そごう神戸店、阪急百貨店などのH2Oが引き継ぎ H2O・セブン&アイは株持ち合い

20161006そごう神戸

 阪急百貨店と阪神百貨店の経営統合によって2007年に発足したエイチ・ツー・オーリテイリング(H2O)は6日、セブン&アイ・ホールディングスと資本業務提携することで基本合意したと発表した。セブン&アイ傘下のそごう・西武が運営する神戸市内の2店舗「そごう神戸店」(中央区=写真)、「そごう西神店」(西区)に加え、「西武高槻店」(大阪府高槻市)をH2Oが引き継ぐことが柱だ。H2Oとセブン&アイの間で株式の持ち合いも実施する。

 セブン&アイが同日発表した2016年3〜8月期の連結決算では、そごう・西武による百貨店事業の営業損益が18億円の赤字だった。既存店売上高の減少に加え粗利益率が悪化、子会社で雑貨のロフトも減益。赤字幅は前年同期の8億6900万円から悪化し、百貨店事業は見直す必要があった。近畿圏では東京の店作りのノウハウが活かしにくいこともあり、地元を知る企業に運営を任せるのが得策と考えたようだ。
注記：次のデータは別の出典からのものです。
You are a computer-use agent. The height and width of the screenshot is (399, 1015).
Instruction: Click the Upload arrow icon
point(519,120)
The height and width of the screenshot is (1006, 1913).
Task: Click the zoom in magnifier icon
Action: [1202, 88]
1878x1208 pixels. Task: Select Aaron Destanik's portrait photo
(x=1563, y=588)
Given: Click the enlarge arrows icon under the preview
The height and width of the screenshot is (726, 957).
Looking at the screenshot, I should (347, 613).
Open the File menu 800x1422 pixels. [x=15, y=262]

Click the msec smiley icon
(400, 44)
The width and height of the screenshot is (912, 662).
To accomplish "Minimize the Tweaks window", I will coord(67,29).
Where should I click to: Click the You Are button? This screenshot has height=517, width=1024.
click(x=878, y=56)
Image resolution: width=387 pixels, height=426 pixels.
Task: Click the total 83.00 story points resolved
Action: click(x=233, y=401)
 一方、H2Oはハーバーランド(神戸市中央区)にあった神戸阪急を2012年3月に閉店して以来、百貨店事業では神戸地域に店舗がなくなっていた。1995年の阪神淡路大震災までは阪急電鉄の神戸三宮駅ビルに百貨店「三宮阪急」があったが、新たに阪急電鉄が計画した同駅の駅ビルはホテルとオフィスが主体。このため、そごう神戸店の引き継ぎが三宮駅前の一等地に店舗を獲得する格好の機会になるとみられる。

 店舗の引き継ぎに加え、近畿圏のコンビニエンスストア「セブンイレブン」では、H2Oのポイントサービスである「Sポイント」を導入。その他にも両社の顧客にとってメリットがあるような相乗効果のあるサービスを考えることでも合意したという。

 H2Oの発行済み株式数の3%程度の金額を念頭に両社で株式を持ち合うことで、事業を円滑に進めるきっかけにもするという。5日終値時点では57億円程度になるようだ。今後は基本合意に基づいて協議し、正式な契約に結び付ける。